The Free Press, Mankato, MN

Local News

August 30, 2009

DWI suspect accused of hit and run

Charged with hitting pedestrian

COURTLAND — A Courtland man who was arrested Aug. 8 for drunken driving is now facing a felony charge for allegedly hitting a pedestrian the same night.

Britt Michael McGill, 33, was arrested near Courtland at about 9:35 p.m. after a State Patrol trooper stopped him for driving without a headlight. An initial breath test showed he had a blood-alcohol concentration of .19, or more than two times the legal limit of .08 for driving. He allegedly told the deputy he had consumed about 18 beers since noon.

Just before 1 a.m. the following morning, or about four hours after McGill’s arrest, a deputy with the Nicollet County Sheriff’s Department responded to a call from the emergency room at the hospital in New Ulm. A man there, 27-year-old Christopher Louis Bode, was being treated for a bruised hip, bruised shoulder, multiple cuts and an eye injury.

Bode told the deputy he had been drinking at a bar in Courtland when he heard about a party down a gravel road off Highway 14. He was walking to the party when a tan car passed him, stopped, went into reverse and hit him, he said. The driver of the car got out and said, “Oh (expletive), I hit you. I’m sorry,” Bode told the deputy.

Then the driver — who had dark hair, a goatee and was wearing boxer shorts — got back into his car and drove away, Bode reported.

Bode said he was stranded in the ditch until he was found by Dave Ubel, a Courtland firefighter. Ubel brought him home, but Bode decided to go to the hospital when his face and hip became more painful, he said.

Bode also told the deputy he received a text message from Ubel saying the guy who had hit him had been stopped and arrested for drunken driving off the same road where Bode was hit. The deputy checked a report written by the trooper and realized the driver arrested matched McGill’s description.

McGill was interviewed by the deputy. He said he knew he had hit someone, but the person was standing up and he assumed he wasn’t hurt, the criminal complaint said.

McGill has been charged with criminal vehicular operation and is scheduled to appear in court Sept. 10. He has a hearing at the same time for the earlier drunken-driving charges. Those charges are gross misdemeanors because he has two previous drunken-driving convictions.

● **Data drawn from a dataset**

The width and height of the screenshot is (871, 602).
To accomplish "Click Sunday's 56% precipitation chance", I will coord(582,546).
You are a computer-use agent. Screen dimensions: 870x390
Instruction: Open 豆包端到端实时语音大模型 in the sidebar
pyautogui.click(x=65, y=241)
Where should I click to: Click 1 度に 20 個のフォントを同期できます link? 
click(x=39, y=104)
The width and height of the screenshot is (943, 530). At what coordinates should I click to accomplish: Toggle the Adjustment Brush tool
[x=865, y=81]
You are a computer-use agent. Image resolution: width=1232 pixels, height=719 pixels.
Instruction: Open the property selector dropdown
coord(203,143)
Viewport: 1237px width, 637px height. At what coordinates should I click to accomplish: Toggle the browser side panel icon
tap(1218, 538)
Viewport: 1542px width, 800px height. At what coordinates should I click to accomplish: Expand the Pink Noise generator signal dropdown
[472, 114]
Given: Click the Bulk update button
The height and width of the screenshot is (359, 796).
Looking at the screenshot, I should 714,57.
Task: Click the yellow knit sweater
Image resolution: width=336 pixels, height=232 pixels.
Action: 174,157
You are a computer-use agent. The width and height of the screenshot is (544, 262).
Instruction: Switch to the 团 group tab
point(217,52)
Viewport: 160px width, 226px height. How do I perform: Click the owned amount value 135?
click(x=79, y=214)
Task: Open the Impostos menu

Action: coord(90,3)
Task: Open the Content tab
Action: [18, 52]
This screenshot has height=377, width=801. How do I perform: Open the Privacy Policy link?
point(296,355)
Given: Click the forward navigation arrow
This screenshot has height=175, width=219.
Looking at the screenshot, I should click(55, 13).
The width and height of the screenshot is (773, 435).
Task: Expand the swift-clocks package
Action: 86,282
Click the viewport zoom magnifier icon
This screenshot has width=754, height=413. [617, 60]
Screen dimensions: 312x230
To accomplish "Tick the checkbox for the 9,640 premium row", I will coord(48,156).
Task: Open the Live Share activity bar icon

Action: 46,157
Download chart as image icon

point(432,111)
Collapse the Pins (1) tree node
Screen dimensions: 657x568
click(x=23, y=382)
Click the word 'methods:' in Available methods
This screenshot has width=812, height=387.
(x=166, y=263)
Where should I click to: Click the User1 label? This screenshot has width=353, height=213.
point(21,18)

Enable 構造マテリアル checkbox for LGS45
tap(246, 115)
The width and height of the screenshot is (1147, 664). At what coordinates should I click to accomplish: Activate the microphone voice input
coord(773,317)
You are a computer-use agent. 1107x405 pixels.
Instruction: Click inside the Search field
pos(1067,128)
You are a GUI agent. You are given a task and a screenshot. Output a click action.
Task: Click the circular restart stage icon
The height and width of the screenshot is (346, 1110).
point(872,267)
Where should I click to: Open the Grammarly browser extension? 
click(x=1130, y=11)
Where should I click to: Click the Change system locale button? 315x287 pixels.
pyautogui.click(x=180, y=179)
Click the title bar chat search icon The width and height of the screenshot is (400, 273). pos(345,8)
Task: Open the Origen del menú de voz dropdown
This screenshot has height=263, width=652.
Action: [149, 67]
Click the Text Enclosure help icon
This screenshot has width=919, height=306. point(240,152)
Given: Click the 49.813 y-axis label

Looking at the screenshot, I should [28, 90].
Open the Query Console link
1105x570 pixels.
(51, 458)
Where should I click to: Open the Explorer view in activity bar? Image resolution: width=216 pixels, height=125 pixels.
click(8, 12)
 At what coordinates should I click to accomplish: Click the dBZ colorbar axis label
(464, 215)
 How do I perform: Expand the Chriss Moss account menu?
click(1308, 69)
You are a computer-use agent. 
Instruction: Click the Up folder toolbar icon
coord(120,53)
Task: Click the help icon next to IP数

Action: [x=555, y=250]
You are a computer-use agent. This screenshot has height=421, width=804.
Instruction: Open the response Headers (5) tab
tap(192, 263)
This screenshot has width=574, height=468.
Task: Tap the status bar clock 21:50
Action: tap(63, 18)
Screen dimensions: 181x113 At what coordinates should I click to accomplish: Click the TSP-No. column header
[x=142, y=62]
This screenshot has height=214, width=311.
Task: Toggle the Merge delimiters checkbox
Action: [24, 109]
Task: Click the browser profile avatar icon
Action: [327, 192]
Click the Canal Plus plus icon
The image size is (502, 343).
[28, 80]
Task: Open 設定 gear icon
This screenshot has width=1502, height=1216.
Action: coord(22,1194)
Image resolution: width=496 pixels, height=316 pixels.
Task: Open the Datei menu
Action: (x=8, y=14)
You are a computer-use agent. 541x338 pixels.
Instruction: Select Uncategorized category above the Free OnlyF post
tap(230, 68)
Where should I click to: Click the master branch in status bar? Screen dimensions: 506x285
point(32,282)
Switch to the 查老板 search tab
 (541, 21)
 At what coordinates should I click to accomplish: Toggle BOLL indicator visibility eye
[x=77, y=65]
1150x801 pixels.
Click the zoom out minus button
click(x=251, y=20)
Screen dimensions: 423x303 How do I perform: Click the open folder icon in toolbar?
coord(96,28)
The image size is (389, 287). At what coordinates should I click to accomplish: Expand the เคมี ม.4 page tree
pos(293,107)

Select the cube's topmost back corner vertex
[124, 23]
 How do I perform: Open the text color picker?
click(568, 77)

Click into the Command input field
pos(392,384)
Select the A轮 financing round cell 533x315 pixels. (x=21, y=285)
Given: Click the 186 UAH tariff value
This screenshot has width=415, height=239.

● **Exercises**
A: In the article about the hit-and-run charge, what blood-alcohol concentration did McGill's initial breath test show?
B: Reproduce everything in the article about the hit-and-run charge from "Bode told the deputy he" down to "away, Bode reported.".

● **Your responses**
A: It showed .19, more than two times the legal limit of .08.

B:
Bode told the deputy he had been drinking at a bar in Courtland when he heard about a party down a gravel road off Highway 14. He was walking to the party when a tan car passed him, stopped, went into reverse and hit him, he said. The driver of the car got out and said, “Oh (expletive), I hit you. I’m sorry,” Bode told the deputy.

Then the driver — who had dark hair, a goatee and was wearing boxer shorts — got back into his car and drove away, Bode reported.